The Naandi Foundation will implement a home-grown economic model for regenerative agriculture in India as an alternative to the current system, which has resulted in 35.5 percent of children under the age of five being stunted and 67.1 percent anemic.
Using a True Cost Accounting framework, the project will support the testing and scaling of regenerative, nourishing food systems.
Furthermore, the project will provide evidence of the ability to incorporate regeneratively produced food into India’s Public Distribution System of subsidised foods, a procurement system that serves approximately 800 million people.
The funding is part of The Rockefeller Foundation’s USD 105 million commitment to make healthy and sustainable foods more accessible globally by March 2022. Aside from regenerative agriculture, the Foundation’s initiative is revolutionizing nutrition science and collaborating with governments to transition food procurement programs for school meals, which serve 388 million children worldwide, to whole grains and other healthy foods. Other Good Food work envisions the future food system and supports visionaries in the food system.

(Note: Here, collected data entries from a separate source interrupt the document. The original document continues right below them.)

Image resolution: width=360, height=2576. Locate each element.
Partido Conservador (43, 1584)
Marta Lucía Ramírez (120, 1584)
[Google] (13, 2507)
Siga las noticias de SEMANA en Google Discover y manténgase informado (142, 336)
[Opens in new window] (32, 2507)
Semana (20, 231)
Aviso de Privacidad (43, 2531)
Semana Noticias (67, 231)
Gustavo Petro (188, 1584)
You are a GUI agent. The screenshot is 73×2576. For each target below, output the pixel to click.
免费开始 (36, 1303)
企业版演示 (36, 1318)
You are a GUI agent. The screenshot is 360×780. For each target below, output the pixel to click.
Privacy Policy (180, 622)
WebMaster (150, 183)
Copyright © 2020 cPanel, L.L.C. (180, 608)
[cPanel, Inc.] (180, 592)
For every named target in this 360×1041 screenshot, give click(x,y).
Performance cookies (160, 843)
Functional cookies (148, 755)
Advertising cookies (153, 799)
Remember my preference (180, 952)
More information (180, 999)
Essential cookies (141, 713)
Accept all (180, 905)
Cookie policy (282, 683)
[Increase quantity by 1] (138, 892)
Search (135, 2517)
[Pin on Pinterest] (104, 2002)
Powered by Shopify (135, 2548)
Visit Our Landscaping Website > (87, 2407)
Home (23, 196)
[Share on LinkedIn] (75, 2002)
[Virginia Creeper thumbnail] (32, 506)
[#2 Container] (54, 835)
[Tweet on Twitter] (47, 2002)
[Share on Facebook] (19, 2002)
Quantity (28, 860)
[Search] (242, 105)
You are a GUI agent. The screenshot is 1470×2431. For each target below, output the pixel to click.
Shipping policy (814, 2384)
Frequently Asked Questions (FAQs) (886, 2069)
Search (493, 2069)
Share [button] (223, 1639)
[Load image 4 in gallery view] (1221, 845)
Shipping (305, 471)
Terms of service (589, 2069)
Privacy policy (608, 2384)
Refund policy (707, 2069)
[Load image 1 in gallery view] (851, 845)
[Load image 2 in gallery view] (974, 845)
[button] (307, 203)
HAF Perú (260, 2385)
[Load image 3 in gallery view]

Regenerative agriculture, which has its roots in Indigenous traditional ecological knowledge and food systems, takes a holistic approach to production that begins with the soil and includes human, animal, and environmental health.
These grants, taken together, will lay the groundwork for rapidly scaling regenerative approaches by 2030, ranging from Indigenous agroforestry in the Amazon to carbon-market financing for smallholder farmers in Africa and elsewhere.
“Regenerative agriculture offers a needed alternative to dominant, extractive food systems that have threatened people and planet alike,” said Sara Farley, Vice President of The Rockefeller Foundation’s Global Food Portfolio. “Our goal is to develop the know-how, networks and innovations needed to realize the full potential of regenerative agriculture at a moment of crises and climate change.”
Food systems account for roughly one-third of global greenhouse gas emissions, and agricultural expansion is responsible for nearly 90% of global deforestation. But new research finds that shifting to more sustainable food systems could contribute roughly 20% of the global mitigation needed by 2050 to keep temperature increases below the 1.5°C target. This change has the potential to improve the nutrition and health of 3.1 billion people who cannot currently afford a healthy diet.
Roy Steiner, Senior Vice President for the Foundation’s Food Initiative said, food systems affect every person on the planet as well as the planet itself.
“Continuing to rely solely on conventional approaches cannot generate the profound shifts needed to improve food systems. The integration of traditional knowledge with other scientific and technological knowledge can transform food systems to be more resilient, nutritious, and equitable.”
Though we are still learning, said Betty Kibaara, Director of the Food Initiative at The Rockefeller Foundation’s Africa Regional Office. “These sorts of approaches promote resilient and nourishing food systems.”